Des voitures, des camions et même des ambulances s'étaient retournés, arrêtés brusquement à cause d'un éclair ou d'un passant traversant avec empressement, se faisant percuter par les voitures de derrière. Les cris et les alarmes s'étaient assortis dans un vacarme oppressant. Puis la pluie, avec la force de la grêle, s'était abattue sur le tarmac et les toits. Et elle était sortie.

En quelques secondes, son pull en cachemire s'était imbibé d'eau. Ses mèches foncées, trempées, se balançaient devant ses yeux. Les gens s'étaient repliées sous les auvents, sur les premières marches des maisons, ou derrière les murets des sorties de garage. La fumée émanant des véhicules accidentés floutait les éraflures et les bandages improvisés.
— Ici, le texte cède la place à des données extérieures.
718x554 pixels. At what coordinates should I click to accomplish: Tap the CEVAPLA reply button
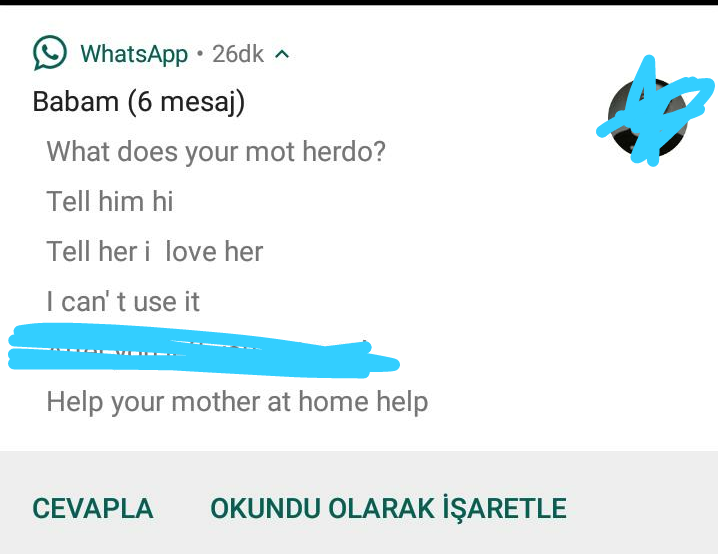coord(92,508)
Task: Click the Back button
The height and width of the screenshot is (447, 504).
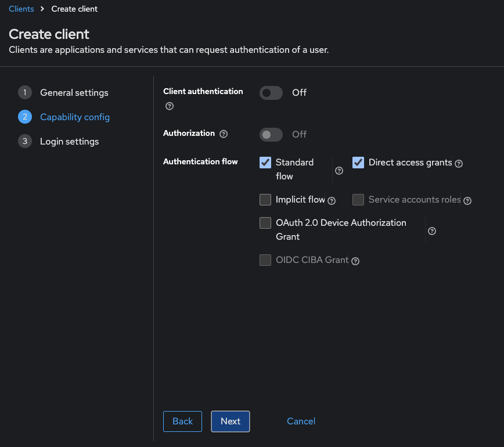Action: click(x=182, y=421)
Les lignes des trams endommagés conduisaient l'électricité dans l'eau. Des enfants pleuraient en tirant sur la manche des adultes qui auraient tout autant aimé être réconfortés.

— Hé ! l'interpela un policier. L'état d'alerte n'est pas levé, arrêtez-vous !

Chiara l'ignora. Elle courait, mettait toute sa force dans ses cuisses et ses mollets, se propulsant toujours plus loin et plus vite. Pourvu qu'il se soit mis à l'abri à temps. Pourvu que son cœur ait tenu le coup. La pluie tombait toujours lorsqu'elle sortit son téléphone portable de sa poche. Pas de réseau.

— Technologie de malheur !

Ses cheveux trempés frappaient sa mâchoire et malgré sa course effrénée, elle grelottait quand elle poussa la grande porte dorée du Ministère, déboulant dégoulinante dans le hall aussi somptueux que vide.

— Papa !

— Mademoiselle Bencivenni ! s'exclama le majordome qui faillit renverser un buste de marbre sur le parquet luisant en accourant. Ciel, vous êtes mouillée jusqu'aux os ! ajouta-t-il avant de filer à la recherche d'une couverture.

— Tacito ! l'arrêta-t-elle. Où est mon père ? Il va bien ?

— Bien évidemment, mademoiselle Bencivenni. Monsieur est au sous-sol.

— Je veux le voir immédiatement.

— Mademoiselle, vous allez tomber malade.

— Immédiatement.

Le majordome se résigna, accompagnant l'étudiante.

— Papa ! dit-elle en l'apercevant enfin.

Sorte de pièce secrète dédiée à la protection et à l'isolement des personnages importants, la cave avait des allures de boudoir. Monsieur Bencivenni était installé dans l'un des fauteuils, en pleine conversation avec un quelconque partenaire.

— Chiara, je me faisais du souci, dit-il en se levant.

— Reste assis, papa, j'arrive.

Puis elle se retourna.

— Merci, Tacito.

— Avec plaisir, mademoiselle Bencivenni, je vous apporte une couverture !

— N'es-tu pas censée être à l'école ?

— A l'université, papa. J'ai eu peur que tu sois dehors au moment de...

— Chiara. Tu sais que tu dois arrêter ça, n'est-ce pas ?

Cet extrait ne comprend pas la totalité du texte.